Иностранцы, хлынувшие в Россию в это время, трудоустраивали в первую очередь тех, кто владел хотя бы азами английского. И Снельман получил место экспедитора в Питерском порту. Потом от этой же фирмы он пожил, как белый человек, в Эмиратах. Увы, годы триумфа оказались недолгими. Из-за больных стариков родителей пришлось вернуться в отчий дом, на пятый этаж панельной конструкции.

И в Штаты не удалось выехать. Родители просили: "Подожди, сколько нам осталось?"
Позади либеральные нулевые, позади жизнь родителей, ушедших почти в один день тихо и достойно, позади молодость собственных детей. Сегодня Снельман работает курьером, обеспечивает вниманием всех - и бодрую жену-пенсионерку, и предприимчивых детей, и внуков-шалопаев. Снельман - извозчик, Снельман - учитель, гувернер. Он резв и шустр, он - состарившийся мальчик на добровольных побегушках.
Казалось бы, вот оно, счастье, служить своим, быть в упряжке, звенеть колокольцами, бежать в тройке пристяжных. Как весело - по знакомой дороге, поругивая правительство, не очень злобиво, ведь свое же, косить глазом на запад, уже забыв о мечте.

Вольна матушка Россия, только не отпускает, душит натянутым по старинке ремнем.
Английский у Снельмана остался каким-то сказочным языком, на котором его выученные дети в офисах не говорят, да и другие люди за кордоном не владеют.
Гитара давно на помойке, друзья лечатся от рака, а тройка с бубенцами - семья - предательски заворачивает все не в ту степь. То одна кобыла забила копытом, закапризничала и вырвалась на свободу, то другая заболела. А ему самому уже в шестьдесят все бежать и бежать?
 
Знаю, Снельман, в такие сонные ночи, как сейчас, посещают и тебя сказочные мысли: закосить, прикинуться больным, чтобы выпрягли, отпустили.
Страшно, конечно, начинать с чистого листа...

P.S.

Мы встретились в больнице у бывшего мужа. Там был карантин, и пришлось надеть повязки. Сидели в коридоре, болтали. Я не фотографировала на телефон, как всегда, а впитывала новую реальность жадно, с вытаращенными глазами. Казалось, чем сильнее я их таращу, тем лучше вижу и все-все запоминаю.

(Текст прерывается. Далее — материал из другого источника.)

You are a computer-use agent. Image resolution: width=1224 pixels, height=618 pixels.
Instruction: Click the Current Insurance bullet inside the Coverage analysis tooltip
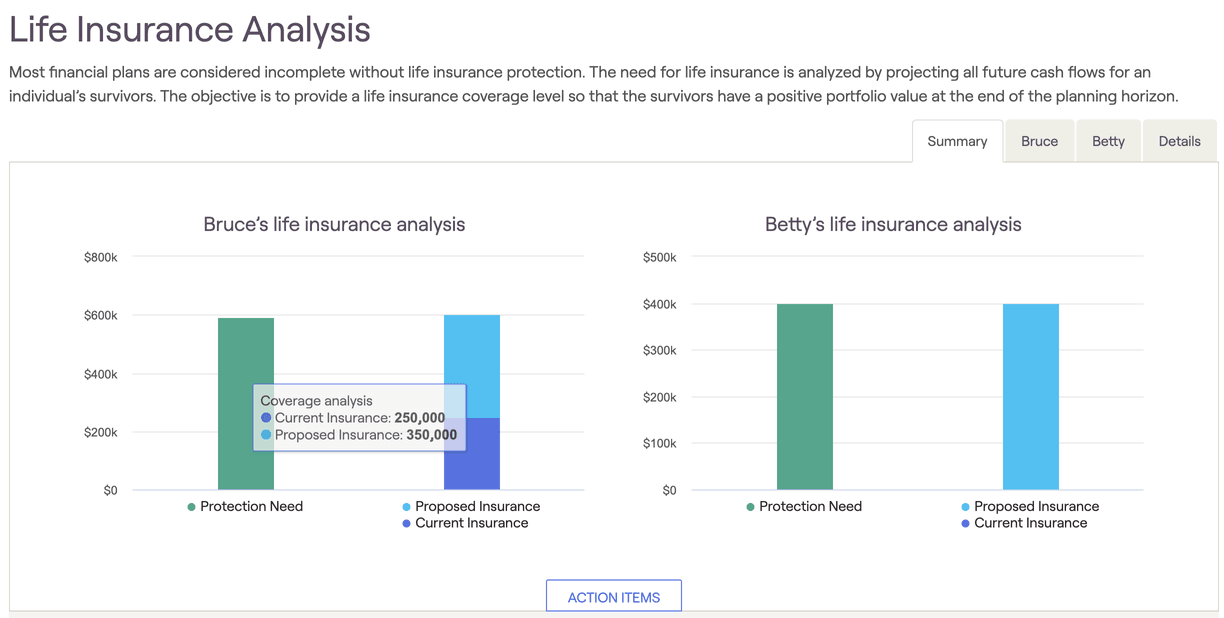tap(268, 417)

Женя лысый, изможденный, тонкокожий, с белыми бровями и ресницами - от химии, с фарфоровым лицом, но при этом с живыми карими глазами. Снельман с клочкастой бородой, взлохмаченный - шевелюра осталась! - похож на гнома.

Синие бахилы и белые повязки -"намордники", ожидание чего-то неотвратимого и в то же время нахлынувшая на Питер весна с нереально ярким солнцем, - какая палитра красок и чувств!

Снельман договорился с врачами по поводу операции для Жени. Он стал помогать, потому что иначе не может. Они с Женей вместе учились в Политехе, они знакомы больше половины жизни. "Своих не бросают",  - так ответил на мою просьбу присмотреть за квартирой, когда я передала ключи.

Пока мы не знаем, как пройдет операция. Но мне стало легче. Знаю, что в покинутом мною городе есть свои.